§ **ABOUT THIS EXERCISE**
From the line with "Viewport: 742px width, 217px" to the line with "This screenshot has height=219, width=219.", retype each line exactly as it stands in the records below, but skip the pictures.

====== SUPPLIED MATERIAL ======

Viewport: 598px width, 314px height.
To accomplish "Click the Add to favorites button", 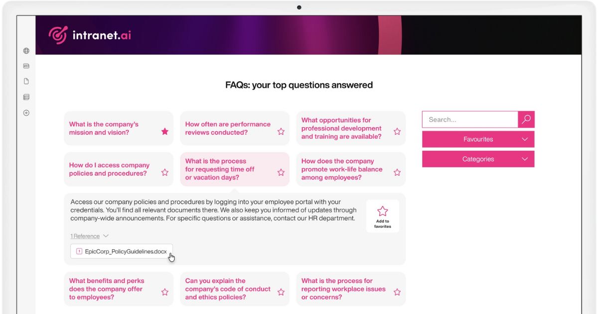I will point(382,216).
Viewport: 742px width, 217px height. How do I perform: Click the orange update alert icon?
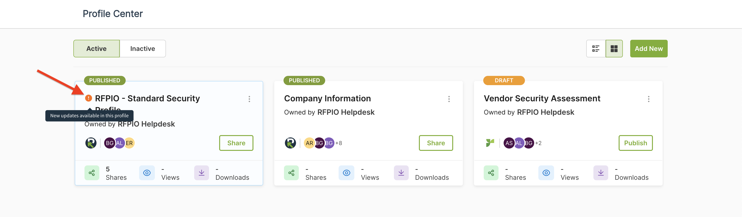pos(88,98)
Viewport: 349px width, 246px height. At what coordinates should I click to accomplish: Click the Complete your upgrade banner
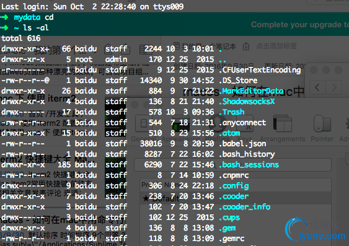(300, 25)
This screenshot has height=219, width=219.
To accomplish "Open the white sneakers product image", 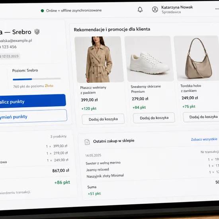I will coord(149,59).
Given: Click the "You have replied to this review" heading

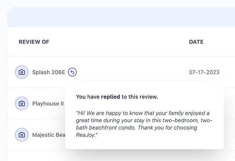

======

§ **OUTPUT FOR THIS EXERCISE**
Viewport: 742px width, 217px height. How do I perform: Click the orange update alert icon?
pos(88,98)
Viewport: 349px width, 246px height. At what coordinates should I click to accomplish: Click the Complete your upgrade banner
(300, 25)
This screenshot has height=219, width=219.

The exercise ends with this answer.